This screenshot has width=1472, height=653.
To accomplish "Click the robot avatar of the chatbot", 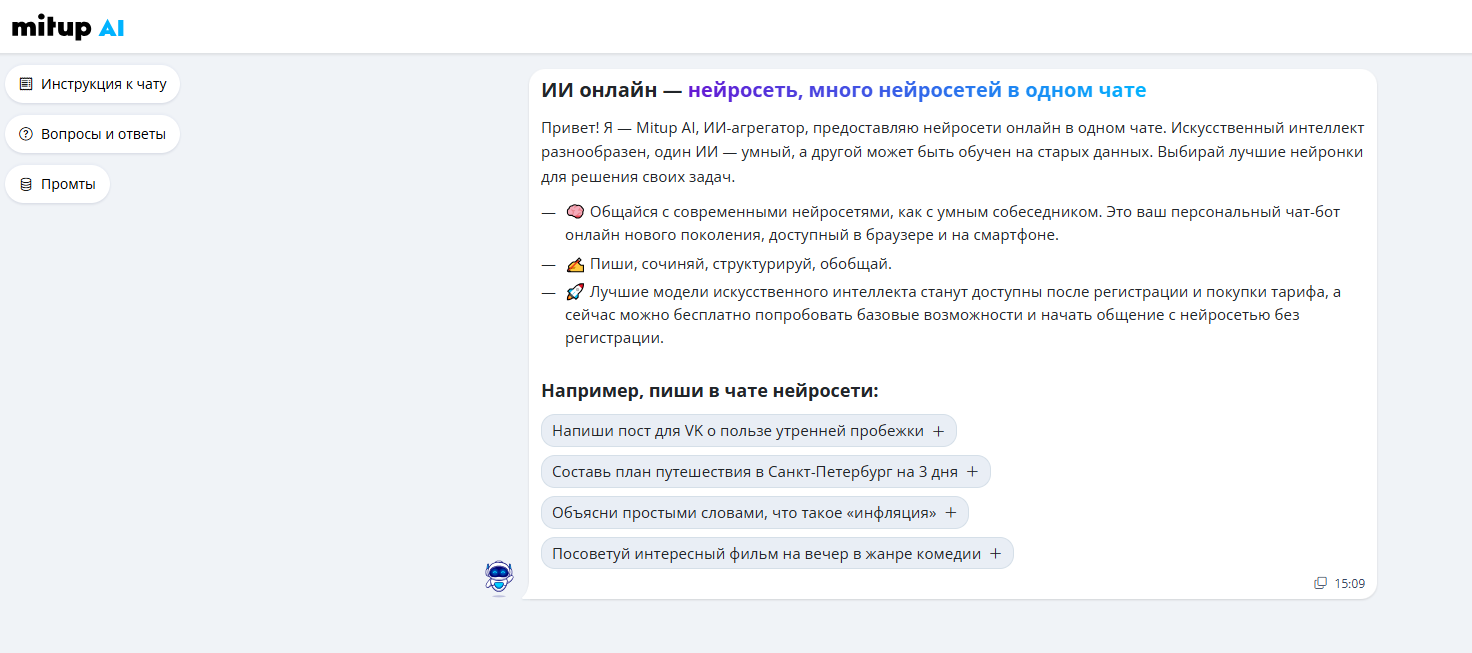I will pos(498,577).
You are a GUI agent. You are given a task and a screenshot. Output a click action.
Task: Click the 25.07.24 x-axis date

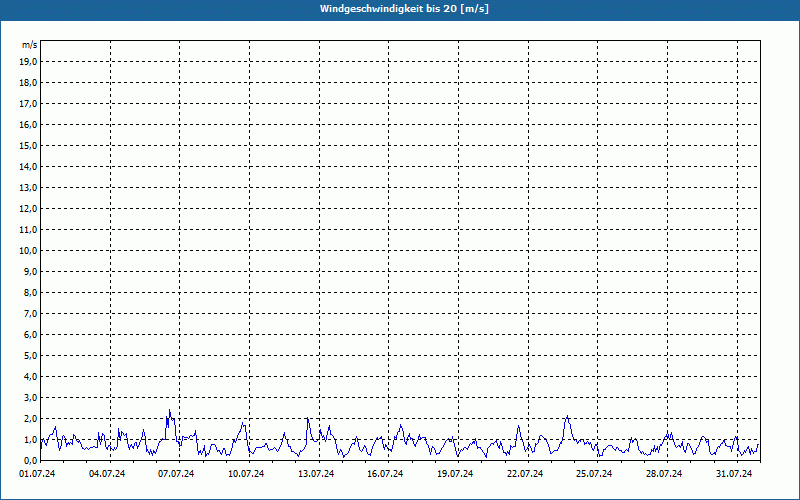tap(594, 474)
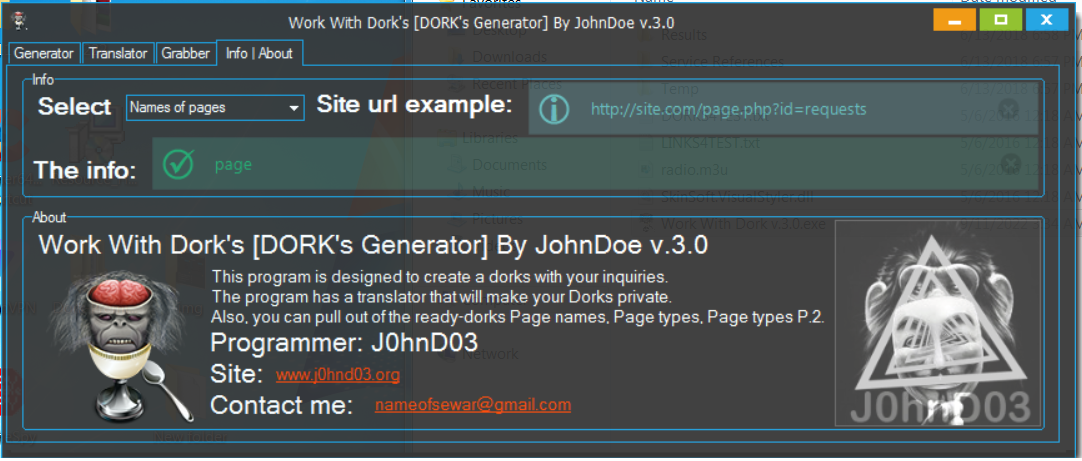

● ● ● ● ● ● ●

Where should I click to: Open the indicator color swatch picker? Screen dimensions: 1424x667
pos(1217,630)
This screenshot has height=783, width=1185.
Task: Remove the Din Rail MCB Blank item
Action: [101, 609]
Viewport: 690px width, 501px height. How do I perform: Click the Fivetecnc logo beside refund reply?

● ● ● ● ● ● ●

> [Problem to work on]: Copy out each line of the data above, exactly, if it lies between the line holding "Where should I" and the line holding "Viewport: 690px width, 501px", inclusive; copy no other line.

> [Task result]:
Where should I click to: Open the indicator color swatch picker? Screen dimensions: 1424x667
pos(1217,630)
This screenshot has height=783, width=1185.
Task: Remove the Din Rail MCB Blank item
Action: [101, 609]
Viewport: 690px width, 501px height. How do I perform: Click the Fivetecnc logo beside refund reply?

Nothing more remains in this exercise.